The following story was printed in The Times on 10/10/13:

Michigan City has made a list by Forbes magazine as one of the top small communities in the country to work and do business.

The news is not surprising to some people, given the noticeable born-again changes occurring, especially in the once dormant north end/downtown area.

”We’re mentioned more and more,” said Richard Murphy, a councilman from the city’s 1st Ward.

Forbes Magazine ranked Michigan City No. 121 on a list of 184 small places for business and careers.

Michigan City was rated 11th in best small places by Forbes Magazine for cost of doing business.

No other Northwest Indiana community made the list.

Factors cited by Forbes in the ranking included a cost of living being 13 percent below the national average and close proximity to Lake Michigan and the Indiana Dunes National Lakeshore.

Murphy said what has been working in Michigan City in recent years is a unified effort at getting the downtown healthy again.

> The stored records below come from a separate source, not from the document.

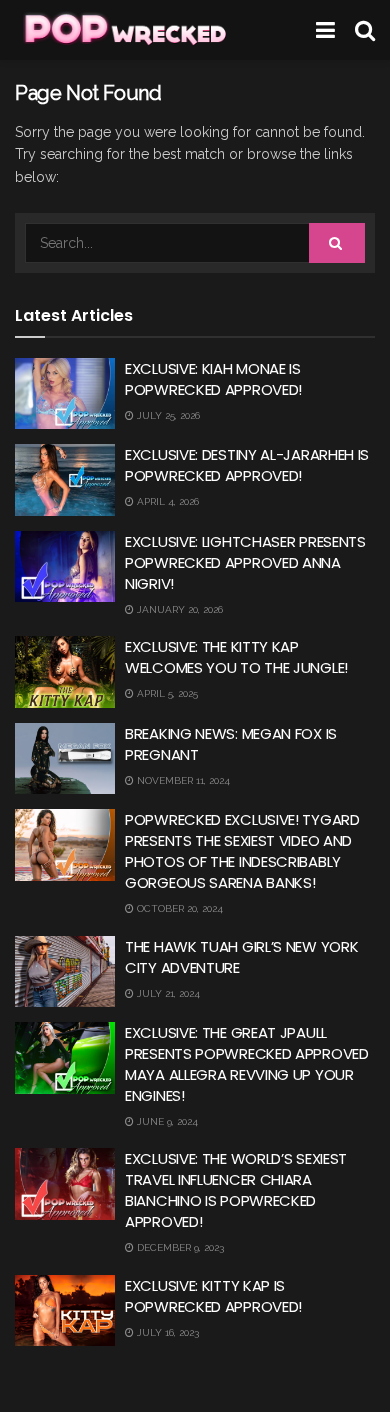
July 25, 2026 (167, 415)
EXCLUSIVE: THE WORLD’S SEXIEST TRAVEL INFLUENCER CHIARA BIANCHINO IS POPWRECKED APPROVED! (236, 1190)
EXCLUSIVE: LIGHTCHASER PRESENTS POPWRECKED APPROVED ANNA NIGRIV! (245, 562)
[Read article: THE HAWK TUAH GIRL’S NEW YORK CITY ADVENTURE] (65, 972)
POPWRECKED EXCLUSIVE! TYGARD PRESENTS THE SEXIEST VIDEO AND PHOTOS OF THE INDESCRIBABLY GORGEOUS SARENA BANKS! (242, 851)
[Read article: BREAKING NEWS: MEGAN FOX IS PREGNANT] (65, 759)
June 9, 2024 (166, 1121)
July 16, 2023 (166, 1332)
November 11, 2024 (182, 780)
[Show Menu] (325, 30)
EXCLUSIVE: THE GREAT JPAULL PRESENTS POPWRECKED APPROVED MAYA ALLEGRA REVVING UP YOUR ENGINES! (247, 1064)
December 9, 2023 (179, 1247)
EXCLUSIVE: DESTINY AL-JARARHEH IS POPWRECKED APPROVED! (247, 465)
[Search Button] (365, 30)
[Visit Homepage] (123, 30)
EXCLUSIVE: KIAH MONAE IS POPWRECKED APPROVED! (213, 379)
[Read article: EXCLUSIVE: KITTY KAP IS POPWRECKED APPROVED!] (65, 1311)
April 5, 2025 (166, 693)
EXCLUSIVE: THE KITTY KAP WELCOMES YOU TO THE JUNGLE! (236, 657)
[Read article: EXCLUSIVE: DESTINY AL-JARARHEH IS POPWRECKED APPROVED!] (65, 480)
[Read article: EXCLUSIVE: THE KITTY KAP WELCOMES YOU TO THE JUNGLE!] (65, 672)
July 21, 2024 (167, 993)
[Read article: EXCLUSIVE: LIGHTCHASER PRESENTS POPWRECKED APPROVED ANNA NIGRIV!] (65, 567)
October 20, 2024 (178, 908)
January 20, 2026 (178, 609)
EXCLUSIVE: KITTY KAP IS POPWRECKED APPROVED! (213, 1296)
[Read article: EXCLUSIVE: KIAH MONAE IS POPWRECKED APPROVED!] (65, 394)
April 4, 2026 (166, 501)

“That’s exciting,” said Tiffany Bley, executive director of the Michigan City Main Street Association “It shows we’re on the up.”

There also has been a strong push to attract investment from the Chicago area to the new uptown arts district while selling investors on things such as the lakefront, marina and low cost of real estate and property taxes.

Also emphasized in the sales pitches is easy transportation to and from Chicago on the South Shore commuter rail line, which cuts through the heart of the downtown.

”If the downtown is healthy and the community is healthy it will attract business. That’s our philosophy and we’re sticking to it,” Murphy said.

Mayor Ron Meer said there has been a lot of hard work in other areas, too, like the schools now headed by Barbara Eason-Watkins, who came over from Chicago in 2010.

Forbes Magazine rated Michigan City at 161 in terms of education.

That might come as a surprise to many people given Michigan City’s long history of low test scores.

But Eason-Watkins has instituted things geared more toward student success such as a revamped curriculum and strict dress code.

Meer said it is great to be recognized nationally, but now his goal is to move up on the list.

“I’d like to be in the top 50,” Meer said.

Lafayette was the highest ranking Indiana city on the list at number 8 followed by Columbus at 11; Muncie at 34; Terre Haute at 81; Kokomo at 125; and Elkhart at 136.